Decision report 201202594

  • Case ref:
    201202594
  • Date:
    June 2013
  • Body:
    Fife NHS Board
  • Sector:
    Health
  • Outcome:
    Upheld, recommendations
  • Subject:
    clinical treatment / diagnosis

Summary
Miss C had gastric band surgery (surgery to fit a band around the top of the stomach to help weight loss) some years ago, but was not offered supporting lifestyle therapy sessions at the time and did not achieve the weight-loss that had been expected. After moving to another area, Miss C sought further surgery through her new health board. As the board did not have a bariatric (obesity) service at that time, she was referred to another health board, and funding was approved for surgery and supporting therapy sessions. Surgery was agreed pending completion of the therapy sessions, but the specialist left and Miss C was referred back to her local board, who by that time had the facility to provide the required treatment.
 
Miss C was again identified as a suitable candidate for surgery, which was to happen when she completed the therapy sessions. However, the lack of a suitable dietician meant that the therapy sessions could not be completed, and so surgery could not go ahead. Miss C complained that the board referred her for surgery without ensuring that all the necessary services were in place.

We accepted that surgery could not go ahead without a fully funded multi-disciplinary service being in place, consisting of surgical staff, psychology and dietetics. Initially, Miss C was referred to a board that had such a service, but was referred back to her own board when the service was disbanded.

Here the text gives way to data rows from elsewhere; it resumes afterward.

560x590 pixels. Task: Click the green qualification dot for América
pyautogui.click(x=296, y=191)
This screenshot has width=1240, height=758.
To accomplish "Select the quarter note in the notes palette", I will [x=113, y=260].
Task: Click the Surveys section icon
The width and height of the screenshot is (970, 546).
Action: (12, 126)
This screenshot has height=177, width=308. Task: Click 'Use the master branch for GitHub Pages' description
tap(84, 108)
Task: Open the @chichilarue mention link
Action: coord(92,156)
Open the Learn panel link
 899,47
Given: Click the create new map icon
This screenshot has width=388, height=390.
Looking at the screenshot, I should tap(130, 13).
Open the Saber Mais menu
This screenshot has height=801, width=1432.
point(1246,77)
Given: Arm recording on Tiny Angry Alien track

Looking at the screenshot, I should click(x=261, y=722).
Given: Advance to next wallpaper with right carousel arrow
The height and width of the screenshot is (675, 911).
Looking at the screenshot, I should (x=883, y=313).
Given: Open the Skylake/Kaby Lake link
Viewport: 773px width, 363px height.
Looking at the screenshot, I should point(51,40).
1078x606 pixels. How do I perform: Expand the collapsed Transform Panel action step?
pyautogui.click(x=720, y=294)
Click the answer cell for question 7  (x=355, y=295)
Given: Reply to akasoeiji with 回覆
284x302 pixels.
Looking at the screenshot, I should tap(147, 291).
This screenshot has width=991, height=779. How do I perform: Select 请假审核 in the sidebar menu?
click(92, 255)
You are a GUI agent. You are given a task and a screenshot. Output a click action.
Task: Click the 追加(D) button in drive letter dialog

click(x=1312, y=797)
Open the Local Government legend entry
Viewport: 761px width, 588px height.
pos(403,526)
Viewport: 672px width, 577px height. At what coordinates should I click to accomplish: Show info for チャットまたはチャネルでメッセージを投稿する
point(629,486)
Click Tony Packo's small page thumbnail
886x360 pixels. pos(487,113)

Our investigation found that Miss C was accepted there as a candidate for surgery and that, although there was still no bariatric service in place, a surgical place was allocated to her from an allocation set aside for patients on a pilot diabetes project. The board gave three separate reasons as to why Miss C did not receive her surgery: she failed to attend therapy sessions; there was no suitably qualified dietician available; and there was no fully-funded multi-disciplinary unit. We found that the board had agreed to allow Miss C another chance to take the therapy sessions and that there was a dietician in place, although they were not funded to work as part of a multi-disciplinary team. With regard to the lack of a multi-disciplinary team, we found that the board were able to provide this service to patients on the diabetes project, but not to those requiring surgery outwith that project. We considered that the board failed to look at Miss C's case by taking all her needs into account. Having agreed that she was suitable for the therapy sessions and surgery and that funding would be made available for this, they should have followed through on their agreement and funded the dietetic input that was required. We concluded that this was an administrative failing, which meant that Miss C could not access the support services that would have completed the assessment of her suitability for surgery.
 

Recommendations
We recommended that the board:

  • prioritise the completion of Miss C's assessment and therapy sessions in line with the National Planning Forum's guidance;
  • ensure that full multi-disciplinary funding is made available for the completion of Miss C's therapy sessions and any surgical treatment that she may subsequently be approved for in line with the clinical advisory panel's approval;
  • apologise to Miss C for the delay in progressing her case; and
  • provide the Ombudsman with details of how they intend to meet the requirements for multi-disciplinary assessment and treatment of patients in line with the National Planning Forum's guidance.